Patrick Boucheron, dont j'ai parlé il y a quelque temps pour son histoire du monde au XVe siècle, est réapparu dans mes lectures. La revue Histoire, dans un numéro spécial sur les Grandes découvertes en livraison Juillet-Août 2010, lui donne la pièce d'entrée. Comme à son habitude, il cherche à modifier la perspective habituelle; les découvertes tant vantées par l'Europe depuis le quinzième siècle en attrapent pour leur rhume. Nous apprenons en effet que cette vision «eurocentriste» - ce mot ne vous rappelle-t-il pas héliocentrisme? - ne reflète qu'une petite partie de la réalité. Ces grands voyages des Européens comportent finalement assez peu de mérite dans la mesure où ils reprenaient des circuits développés par les Asiatiques ou les Ottomans ou les Indiens bien avant eux: voilà pour l'Est et la pointe de l'Afrique. Pour l'Ouest et les Amériques, il s'agit d'accident de parcours dans lesquels les navigateurs accidentellement ou menés par le hasard aboutissaient sur de terres qu'ils tenaient, dans leur ignorance, pour ce qu'elles n'étaient pas. Encore une fois, Boucheron fait plier l'orgueil caucasien.

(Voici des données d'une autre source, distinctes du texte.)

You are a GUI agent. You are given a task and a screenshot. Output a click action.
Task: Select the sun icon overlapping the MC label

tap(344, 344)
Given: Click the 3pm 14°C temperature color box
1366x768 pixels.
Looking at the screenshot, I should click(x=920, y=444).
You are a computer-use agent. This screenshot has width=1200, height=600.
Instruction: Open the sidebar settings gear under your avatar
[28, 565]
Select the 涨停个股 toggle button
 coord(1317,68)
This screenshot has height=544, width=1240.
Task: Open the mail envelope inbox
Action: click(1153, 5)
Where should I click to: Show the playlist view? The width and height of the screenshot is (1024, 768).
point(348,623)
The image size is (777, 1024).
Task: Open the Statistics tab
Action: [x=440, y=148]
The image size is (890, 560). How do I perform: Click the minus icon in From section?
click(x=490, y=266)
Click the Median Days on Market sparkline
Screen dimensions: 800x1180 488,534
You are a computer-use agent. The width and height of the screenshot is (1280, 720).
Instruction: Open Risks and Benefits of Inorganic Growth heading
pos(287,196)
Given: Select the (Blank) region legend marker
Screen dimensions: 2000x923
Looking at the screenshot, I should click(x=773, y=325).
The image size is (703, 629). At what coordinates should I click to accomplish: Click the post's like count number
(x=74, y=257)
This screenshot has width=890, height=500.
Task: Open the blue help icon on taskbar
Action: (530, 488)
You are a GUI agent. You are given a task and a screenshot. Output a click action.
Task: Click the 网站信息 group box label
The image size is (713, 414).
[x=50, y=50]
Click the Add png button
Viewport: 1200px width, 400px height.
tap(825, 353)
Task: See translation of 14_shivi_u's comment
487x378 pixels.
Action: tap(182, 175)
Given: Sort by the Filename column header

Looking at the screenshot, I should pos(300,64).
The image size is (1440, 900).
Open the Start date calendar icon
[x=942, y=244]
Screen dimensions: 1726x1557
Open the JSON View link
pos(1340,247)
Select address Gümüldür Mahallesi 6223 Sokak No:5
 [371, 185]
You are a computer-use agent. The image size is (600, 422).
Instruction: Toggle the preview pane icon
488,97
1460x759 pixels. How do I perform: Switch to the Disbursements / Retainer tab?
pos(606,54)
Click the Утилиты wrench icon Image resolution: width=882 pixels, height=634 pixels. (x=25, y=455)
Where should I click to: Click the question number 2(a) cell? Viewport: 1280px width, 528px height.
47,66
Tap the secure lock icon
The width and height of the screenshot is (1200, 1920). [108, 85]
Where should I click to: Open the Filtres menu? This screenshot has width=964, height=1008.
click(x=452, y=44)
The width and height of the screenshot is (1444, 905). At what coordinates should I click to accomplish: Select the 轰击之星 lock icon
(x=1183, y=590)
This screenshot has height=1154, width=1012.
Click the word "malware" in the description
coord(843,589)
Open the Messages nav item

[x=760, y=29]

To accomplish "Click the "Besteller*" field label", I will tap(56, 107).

Ce numéro spécial vaut quelques heures dans votre bibliothèque favorite.

Je vous laisse avec cette phrase sur laquelle d'ailleurs je m'en vais méditer un peu: «Nommer le temps, c'est le politiser.» L'historien la lance en référence aux Grandes Découvertes, mais ouvre la porte à tous les exemples existants: la Belle Époque, la Directoire, le krach de 29, et plus près de nous, et voilà bien ce qui me rend songeur, le Rébellion des Patriotes, la Révolution tranquille, la crise d'Octobre...

Quel sens notre histoire accroche-t-elle à ces événements.